There is no free lunch. If an annuity company want to pay you "more than usual," there is often a trade-off.
Bonuses, adding capital to your annuity and some other inducements are offered as part of annuity company marketing strategy to sell their annuities. As these techniques are found rewarding (they give the annuity company agents something extra to offer their prospect--YOU), many companies providing annuities also often-times introduce different incentive schemes to induce the prospective customer into acquiring their annuity. One of the most commonly used campaign strategy is holding out the extra rate, called bonus rates. But unless you are guarded, you might turn out to get less than you expected.

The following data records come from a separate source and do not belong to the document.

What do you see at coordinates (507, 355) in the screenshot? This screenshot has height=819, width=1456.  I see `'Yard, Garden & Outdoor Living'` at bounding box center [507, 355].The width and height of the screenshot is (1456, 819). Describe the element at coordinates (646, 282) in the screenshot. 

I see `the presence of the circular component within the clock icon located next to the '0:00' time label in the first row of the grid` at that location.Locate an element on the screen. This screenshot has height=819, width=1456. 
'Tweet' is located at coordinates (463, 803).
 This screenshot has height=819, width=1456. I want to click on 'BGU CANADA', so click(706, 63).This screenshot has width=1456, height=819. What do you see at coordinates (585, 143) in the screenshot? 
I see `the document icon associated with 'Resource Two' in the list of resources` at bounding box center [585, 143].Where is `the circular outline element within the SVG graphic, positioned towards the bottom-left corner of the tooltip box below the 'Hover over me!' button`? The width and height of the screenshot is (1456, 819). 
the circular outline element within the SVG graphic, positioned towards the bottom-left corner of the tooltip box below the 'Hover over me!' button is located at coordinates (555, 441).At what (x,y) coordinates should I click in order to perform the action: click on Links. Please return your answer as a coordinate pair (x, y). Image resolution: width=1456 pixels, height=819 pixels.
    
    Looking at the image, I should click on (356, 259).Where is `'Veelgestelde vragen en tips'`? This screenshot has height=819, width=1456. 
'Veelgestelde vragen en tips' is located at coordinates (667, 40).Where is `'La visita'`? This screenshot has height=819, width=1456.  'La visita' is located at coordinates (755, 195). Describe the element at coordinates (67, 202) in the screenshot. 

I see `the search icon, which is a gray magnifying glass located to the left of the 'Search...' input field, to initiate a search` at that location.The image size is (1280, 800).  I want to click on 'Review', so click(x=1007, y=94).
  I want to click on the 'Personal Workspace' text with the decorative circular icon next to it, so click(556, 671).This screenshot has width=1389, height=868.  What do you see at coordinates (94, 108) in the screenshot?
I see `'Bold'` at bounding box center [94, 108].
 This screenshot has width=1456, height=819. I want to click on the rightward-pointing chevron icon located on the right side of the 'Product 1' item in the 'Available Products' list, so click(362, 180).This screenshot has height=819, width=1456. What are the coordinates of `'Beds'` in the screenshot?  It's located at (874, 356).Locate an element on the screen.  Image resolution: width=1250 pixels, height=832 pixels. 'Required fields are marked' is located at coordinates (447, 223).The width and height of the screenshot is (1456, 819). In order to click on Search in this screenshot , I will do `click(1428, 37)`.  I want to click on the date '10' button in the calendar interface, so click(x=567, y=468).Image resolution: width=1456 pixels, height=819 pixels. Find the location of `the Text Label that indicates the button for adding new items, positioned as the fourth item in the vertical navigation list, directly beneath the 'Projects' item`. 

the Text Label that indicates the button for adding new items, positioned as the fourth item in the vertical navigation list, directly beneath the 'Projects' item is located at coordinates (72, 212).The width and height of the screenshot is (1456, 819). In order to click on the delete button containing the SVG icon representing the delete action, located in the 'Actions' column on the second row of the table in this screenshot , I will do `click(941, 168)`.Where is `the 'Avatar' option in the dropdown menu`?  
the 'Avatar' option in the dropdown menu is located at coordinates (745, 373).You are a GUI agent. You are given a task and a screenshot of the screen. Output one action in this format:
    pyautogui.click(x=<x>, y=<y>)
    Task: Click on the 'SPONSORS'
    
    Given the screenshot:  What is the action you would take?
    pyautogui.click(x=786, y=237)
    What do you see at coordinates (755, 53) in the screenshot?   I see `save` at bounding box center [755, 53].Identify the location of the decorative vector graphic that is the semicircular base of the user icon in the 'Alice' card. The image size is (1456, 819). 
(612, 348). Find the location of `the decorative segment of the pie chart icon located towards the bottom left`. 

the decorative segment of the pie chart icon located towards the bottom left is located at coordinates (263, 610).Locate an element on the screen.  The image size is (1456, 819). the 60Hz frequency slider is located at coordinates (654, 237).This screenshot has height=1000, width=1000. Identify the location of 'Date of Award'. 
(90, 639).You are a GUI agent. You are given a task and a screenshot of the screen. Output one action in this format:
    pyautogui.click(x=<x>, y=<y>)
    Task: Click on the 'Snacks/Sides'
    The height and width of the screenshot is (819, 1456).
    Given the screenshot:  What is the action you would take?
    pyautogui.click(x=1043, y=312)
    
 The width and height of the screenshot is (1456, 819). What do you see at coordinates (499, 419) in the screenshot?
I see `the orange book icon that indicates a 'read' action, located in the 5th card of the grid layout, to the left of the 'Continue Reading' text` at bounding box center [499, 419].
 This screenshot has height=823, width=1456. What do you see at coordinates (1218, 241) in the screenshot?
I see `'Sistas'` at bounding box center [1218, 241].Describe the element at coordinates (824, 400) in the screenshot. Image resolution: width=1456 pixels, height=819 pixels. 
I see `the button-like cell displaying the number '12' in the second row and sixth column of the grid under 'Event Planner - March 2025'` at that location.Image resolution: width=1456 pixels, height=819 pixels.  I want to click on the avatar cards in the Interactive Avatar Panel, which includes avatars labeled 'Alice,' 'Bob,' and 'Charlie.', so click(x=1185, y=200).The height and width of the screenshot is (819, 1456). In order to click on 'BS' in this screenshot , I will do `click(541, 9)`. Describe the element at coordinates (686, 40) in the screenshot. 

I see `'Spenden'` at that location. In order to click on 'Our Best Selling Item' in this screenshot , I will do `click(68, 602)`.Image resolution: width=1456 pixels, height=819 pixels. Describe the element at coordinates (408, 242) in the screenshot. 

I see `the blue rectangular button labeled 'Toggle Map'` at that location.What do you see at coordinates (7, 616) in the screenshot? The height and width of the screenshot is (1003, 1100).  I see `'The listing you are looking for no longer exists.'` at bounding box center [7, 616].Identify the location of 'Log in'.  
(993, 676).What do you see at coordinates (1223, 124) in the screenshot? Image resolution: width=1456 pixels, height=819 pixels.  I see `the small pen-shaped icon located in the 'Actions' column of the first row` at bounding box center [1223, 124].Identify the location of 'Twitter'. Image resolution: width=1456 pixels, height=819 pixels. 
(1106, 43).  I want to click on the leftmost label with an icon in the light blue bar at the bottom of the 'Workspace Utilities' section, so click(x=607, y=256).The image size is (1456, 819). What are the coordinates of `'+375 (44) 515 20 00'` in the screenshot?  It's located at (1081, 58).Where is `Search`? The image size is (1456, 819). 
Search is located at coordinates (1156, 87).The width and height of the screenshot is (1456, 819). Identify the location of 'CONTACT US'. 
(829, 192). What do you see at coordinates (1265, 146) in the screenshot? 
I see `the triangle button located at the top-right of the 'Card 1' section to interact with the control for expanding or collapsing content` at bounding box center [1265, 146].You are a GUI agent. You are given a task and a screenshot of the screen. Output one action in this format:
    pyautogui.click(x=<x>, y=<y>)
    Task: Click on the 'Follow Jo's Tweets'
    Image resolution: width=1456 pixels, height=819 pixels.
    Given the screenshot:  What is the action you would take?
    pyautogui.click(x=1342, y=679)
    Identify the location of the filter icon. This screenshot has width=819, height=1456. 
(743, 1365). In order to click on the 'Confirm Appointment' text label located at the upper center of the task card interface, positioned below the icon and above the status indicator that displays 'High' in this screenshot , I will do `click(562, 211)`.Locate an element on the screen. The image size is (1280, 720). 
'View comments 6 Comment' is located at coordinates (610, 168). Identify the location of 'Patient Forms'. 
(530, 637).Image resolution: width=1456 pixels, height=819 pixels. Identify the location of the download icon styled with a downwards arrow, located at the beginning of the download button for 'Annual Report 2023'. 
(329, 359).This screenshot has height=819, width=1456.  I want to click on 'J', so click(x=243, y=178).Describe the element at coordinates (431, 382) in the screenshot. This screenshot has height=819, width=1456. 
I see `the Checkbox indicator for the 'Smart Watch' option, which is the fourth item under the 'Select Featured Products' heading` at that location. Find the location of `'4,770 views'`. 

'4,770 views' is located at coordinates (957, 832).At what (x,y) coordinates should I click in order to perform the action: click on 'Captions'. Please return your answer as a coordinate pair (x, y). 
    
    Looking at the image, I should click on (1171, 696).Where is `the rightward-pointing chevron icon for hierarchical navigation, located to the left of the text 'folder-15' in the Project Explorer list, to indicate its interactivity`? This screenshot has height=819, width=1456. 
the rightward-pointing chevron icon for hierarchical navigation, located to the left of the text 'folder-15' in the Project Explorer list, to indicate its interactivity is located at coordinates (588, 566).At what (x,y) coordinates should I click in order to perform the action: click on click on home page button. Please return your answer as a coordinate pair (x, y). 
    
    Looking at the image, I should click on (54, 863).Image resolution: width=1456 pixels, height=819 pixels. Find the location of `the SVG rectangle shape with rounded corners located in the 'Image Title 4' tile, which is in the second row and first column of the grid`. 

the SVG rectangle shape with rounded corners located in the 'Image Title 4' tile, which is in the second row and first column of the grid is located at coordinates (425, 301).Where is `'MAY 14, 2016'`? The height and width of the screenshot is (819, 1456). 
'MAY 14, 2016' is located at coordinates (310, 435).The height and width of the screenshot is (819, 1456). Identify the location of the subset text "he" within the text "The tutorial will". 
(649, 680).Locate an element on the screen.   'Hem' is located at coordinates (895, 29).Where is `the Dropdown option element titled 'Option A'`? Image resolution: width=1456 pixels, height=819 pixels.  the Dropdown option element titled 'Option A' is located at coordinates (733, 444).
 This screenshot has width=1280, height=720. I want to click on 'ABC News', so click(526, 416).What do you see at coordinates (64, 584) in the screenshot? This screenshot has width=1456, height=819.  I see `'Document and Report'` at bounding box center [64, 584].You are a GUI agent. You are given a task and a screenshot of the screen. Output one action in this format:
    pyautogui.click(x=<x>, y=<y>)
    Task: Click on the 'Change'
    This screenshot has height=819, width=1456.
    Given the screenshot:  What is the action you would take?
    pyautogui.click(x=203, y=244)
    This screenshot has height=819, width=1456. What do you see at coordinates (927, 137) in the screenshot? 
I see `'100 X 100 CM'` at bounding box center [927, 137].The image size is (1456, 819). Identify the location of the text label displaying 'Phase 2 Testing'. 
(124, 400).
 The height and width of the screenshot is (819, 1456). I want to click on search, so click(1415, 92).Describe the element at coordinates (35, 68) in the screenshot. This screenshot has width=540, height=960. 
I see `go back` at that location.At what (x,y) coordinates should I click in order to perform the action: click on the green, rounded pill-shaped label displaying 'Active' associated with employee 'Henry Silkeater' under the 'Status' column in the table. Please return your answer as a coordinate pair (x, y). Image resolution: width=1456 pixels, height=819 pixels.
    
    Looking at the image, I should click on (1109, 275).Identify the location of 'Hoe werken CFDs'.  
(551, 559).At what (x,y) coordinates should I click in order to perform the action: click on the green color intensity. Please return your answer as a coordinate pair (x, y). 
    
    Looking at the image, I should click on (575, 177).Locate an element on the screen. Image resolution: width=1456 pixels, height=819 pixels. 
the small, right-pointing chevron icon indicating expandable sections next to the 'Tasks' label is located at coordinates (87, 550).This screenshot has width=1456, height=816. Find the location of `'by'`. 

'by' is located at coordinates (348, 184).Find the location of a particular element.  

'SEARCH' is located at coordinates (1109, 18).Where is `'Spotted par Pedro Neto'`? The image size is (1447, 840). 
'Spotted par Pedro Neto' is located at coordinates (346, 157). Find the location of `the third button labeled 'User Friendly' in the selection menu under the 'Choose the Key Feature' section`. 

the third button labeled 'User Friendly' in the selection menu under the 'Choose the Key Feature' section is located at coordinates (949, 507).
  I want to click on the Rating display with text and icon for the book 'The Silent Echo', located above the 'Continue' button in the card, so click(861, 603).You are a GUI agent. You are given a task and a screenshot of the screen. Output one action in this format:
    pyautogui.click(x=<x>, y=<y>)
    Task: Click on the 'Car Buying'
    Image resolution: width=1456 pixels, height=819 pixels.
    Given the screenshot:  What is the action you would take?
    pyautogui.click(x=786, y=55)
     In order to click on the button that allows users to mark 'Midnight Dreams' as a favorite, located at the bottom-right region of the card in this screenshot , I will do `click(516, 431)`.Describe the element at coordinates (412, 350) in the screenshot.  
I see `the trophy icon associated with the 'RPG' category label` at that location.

The normal practice is to provide the new investor a bonus rate during the first year or first few years after you purchase the fixed annuity and this can meaningfully increase the initial financial return. Besides, the bonus also enhances your account's principal amount where future interest will be paid. For that reason, it is clear that a benefit can certainly enhance the financial attractiveness of the annuity company contract.
Here is a typical annuity company bonus rate offer. The transaction will likely be that if you invest $50,000, the annuity company will credit an upfront bonus of 5% interest at the time of deposit (5% times $50,000 = $2500). Thus, all future interest accumulations will be on $52,500 - which is tempting without a doubt!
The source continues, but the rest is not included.